Perhaps not surprisingly, the Supreme Court’s 5-4 vote on Thursday upholding most of President Barack Obama’s landmark health care reform was greeted warmly in the East End medical community and with mixed reactions from East End congressional candidates.
The court largely let stand the Affordable Care Act that called for the creation of a nationwide insurance system that would greatly lower the number of Americans who lack coverage.
One main issue was the so-called individual mandate, which would require all Americans to get health insurance or pay a fine. The Obama administration said the mandate is necessary to fix flaws in the insurance market as well as to allow those with “pre-existing conditions” to get insurance. Republicans, on the other hand, claimed the health care reform, which they often refer to derogatorily as “Obamacare,” would be an unconstitutional expansion of federal power.
The decision did restrict one big piece of the overhaul, however, and that was the expansion of Medicaid, the government health-insurance program for people within certain income limits. The court’s ruling allows states some leeway not to expand their Medicaid programs without paying the penalties that would have been required under the overhaul.
Southampton Hospital officials this week forwarded information that the court decision makes it possible to extend health insurance coverage to 32 million Americans.
In a phone interview last Thursday, shortly after the ruling, Robert Chaloner, the CEO of Southampton Hospital and the new spokesman for the East End Health Alliance–which comprises Peconic Bay Medical Center in Riverhead and Eastern Long Island Hospital in Greenport, expressed optimism with the court’s action. He is the new spokesman by virtue of his chairmanship title on the alliance’s CEO Council, a position that rotates every two years. “Number one, I’m just glad there’s closure to the issue because the uncertainty when you’re trying to plan is very, very difficult,” he said. “so I’m glad that there’s settlement and that we can move forward.”
He said he is confident and happy that certain aspects of health care, such as the need for providers to continue to reduce costs, for doctors and hospitals to become more affiliated with one another and for the computerization of health records, will continue.
“If the decision results in more people getting insurance and coverage, I think that’s a good thing,” Mr. Chaloner said, but also expressed a note of caution.

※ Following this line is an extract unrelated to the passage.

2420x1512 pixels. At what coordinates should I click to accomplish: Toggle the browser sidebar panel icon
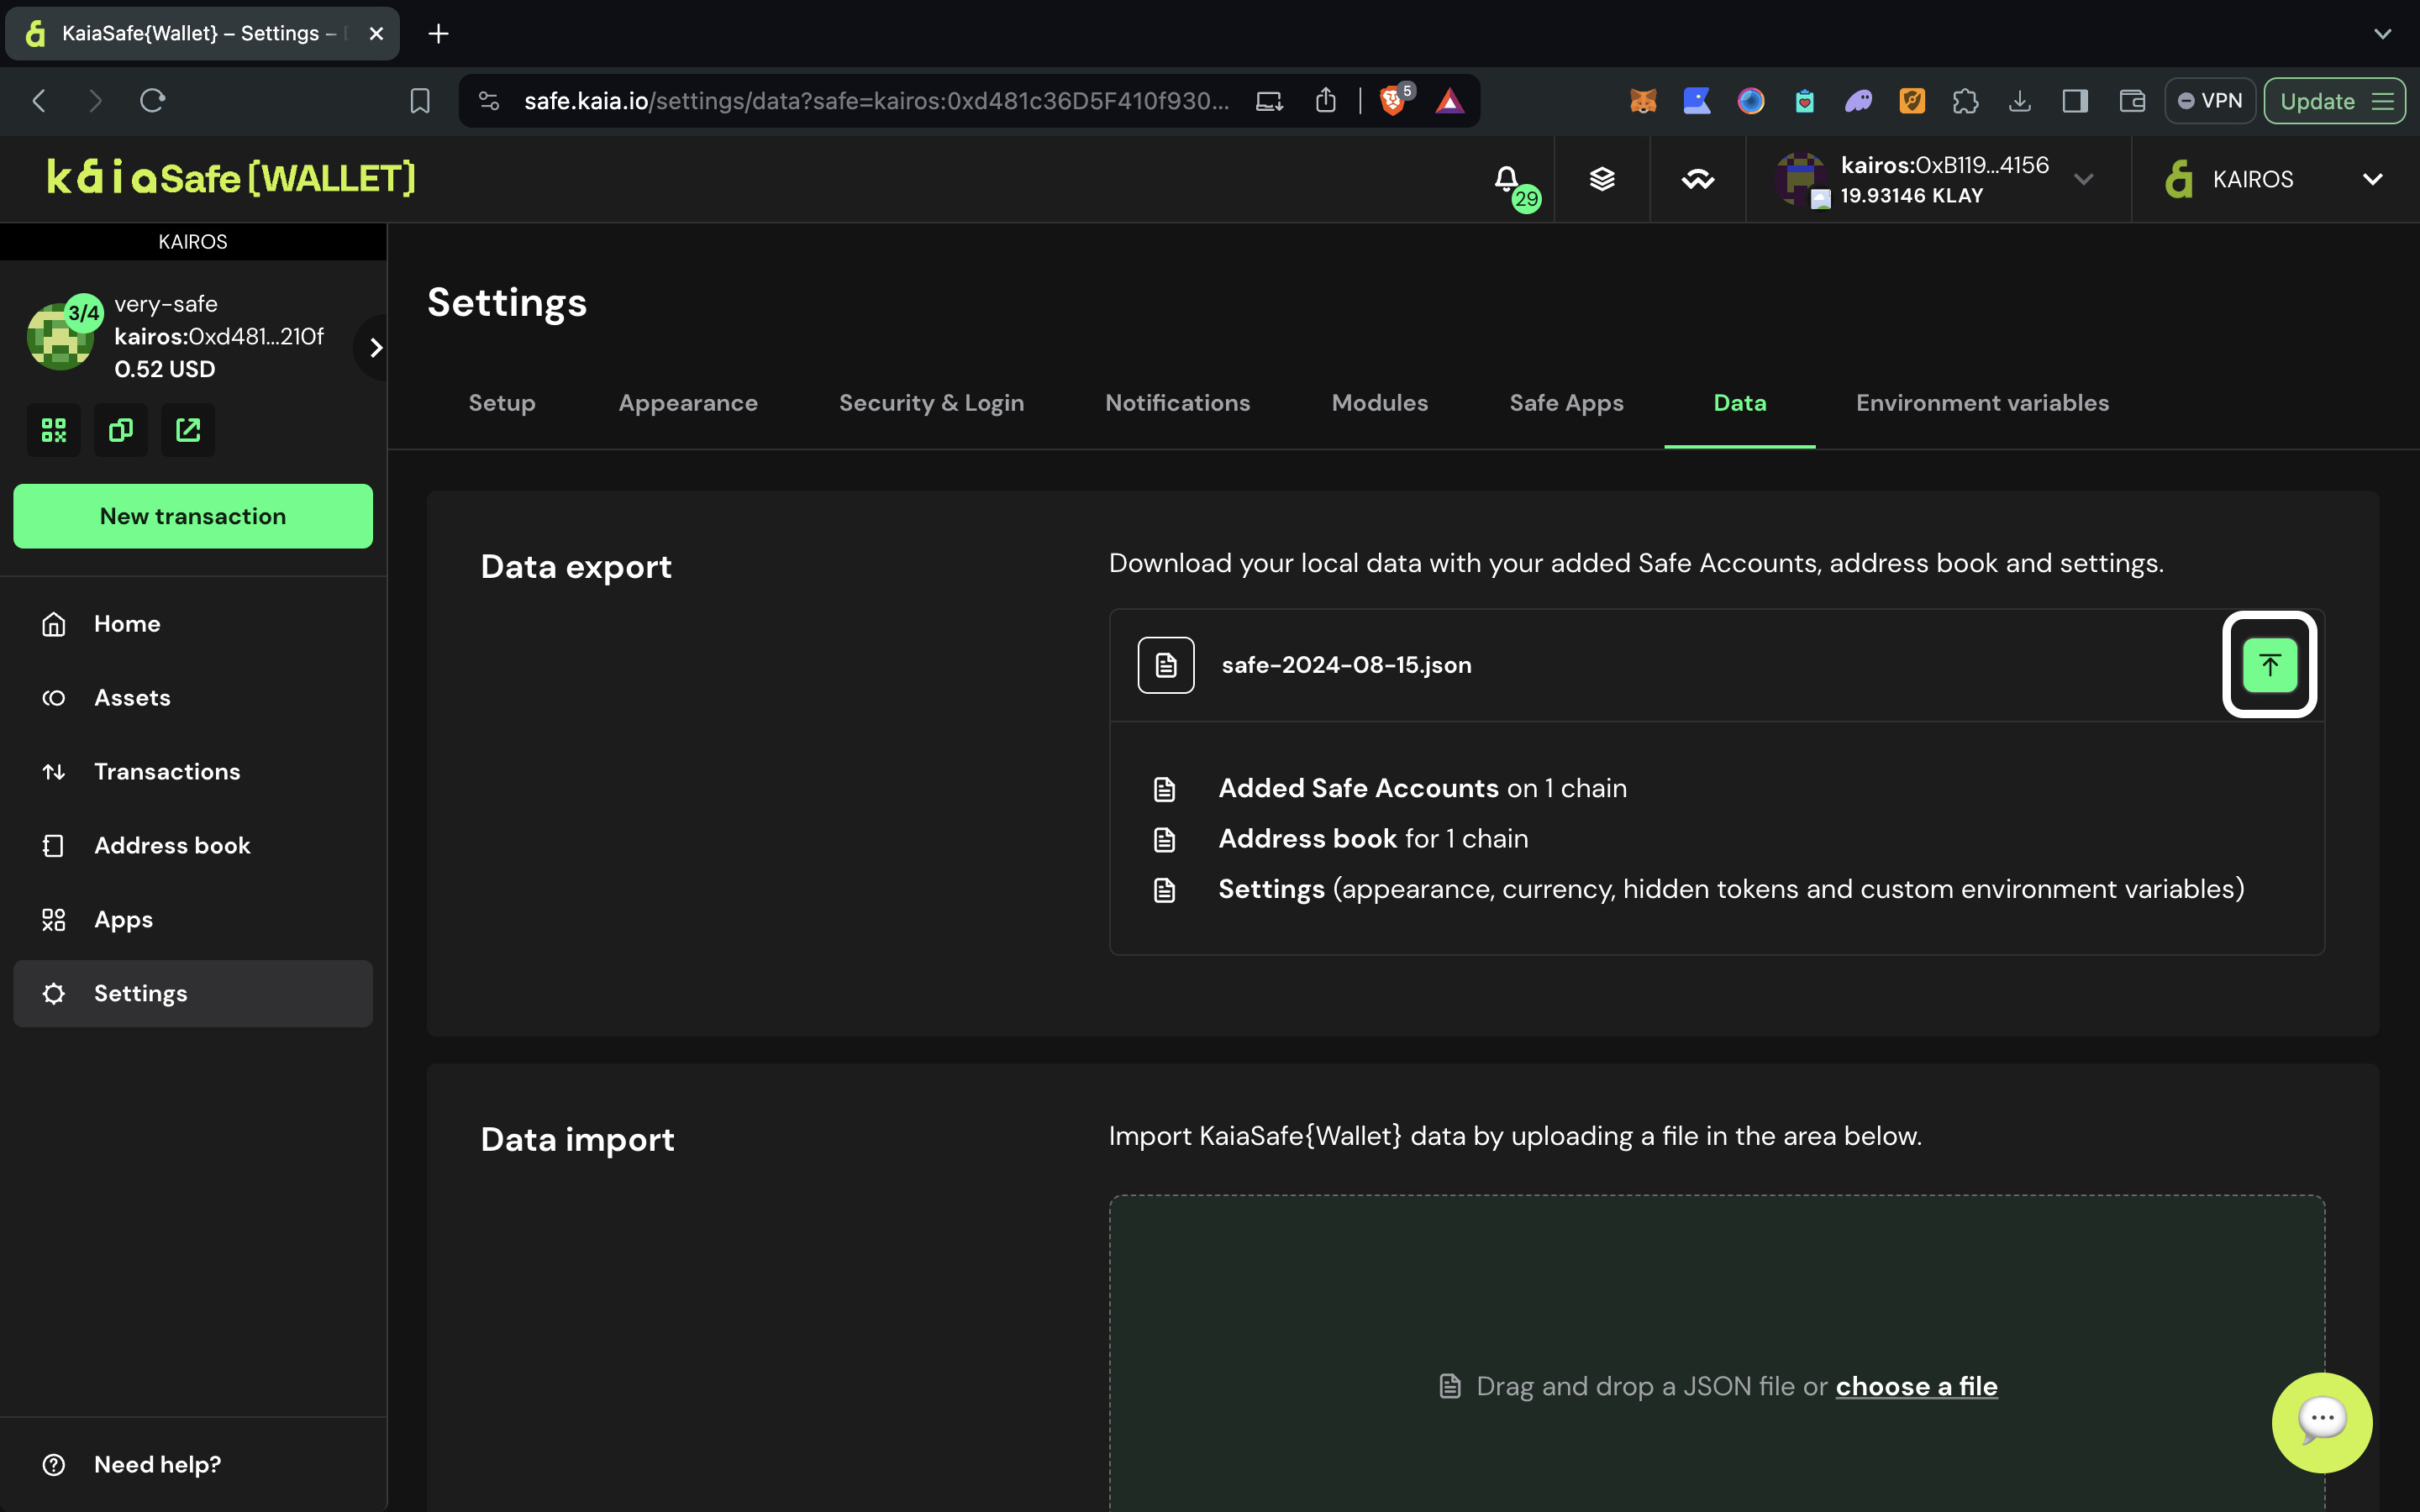pos(2075,101)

“There’s a lot of complexity still. We have to watch how it plays out over the next couple of years,” he said. “But the thing I feel good about is I think we’re taking the right steps here locally.”
East End Congressional candidates also weighed in on the decision.
Democratic U.S. Representative Tim Bishop issued a statement saying the decision, which upholds the so-called “individual mandate” requiring most Americans to buy health insurance or pay a fine, “compels us to finally put aside the political wrangling over the Affordable Care Act and move forward to fully implement reforms that will control costs while improving quality of care.”
He said the reform will allow Americans to have secure and affordable coverage regardless of pre-existing health conditions, age, gender or employment status. “I call on my colleagues to work in a bipartisan manner to address the challenges facing our economy and abandon the symbolic effort to repeal a law that was fully debated in Congress and has been deemed constitutional by the Supreme Court.”
But Republican Randy Altschuler, who is looking to unseat Mr. Bishop in November, issued a statement saying he strongly disagrees with the ruling, cited it as a reason to oust Mr. Bishop, and pledged to work for repeal of the measure. “President Obama and incumbent Washington politician Tim Bishop must be held accountable this November for forcing Suffolk County’s working families, small businesses and seniors on a fixed income to shoulder the $500 billion in tax increases and $500 billion in Medicare cuts in this law that will further cripple our economy and slow job creation,” his statement said. “Now, more than ever, if you want to change Congress, you need to start by changing your congressman.”
Mr. Altschuler suggested enabling insurance companies to compete across state lines and allow small businesses to pool together to buy health care for their employees.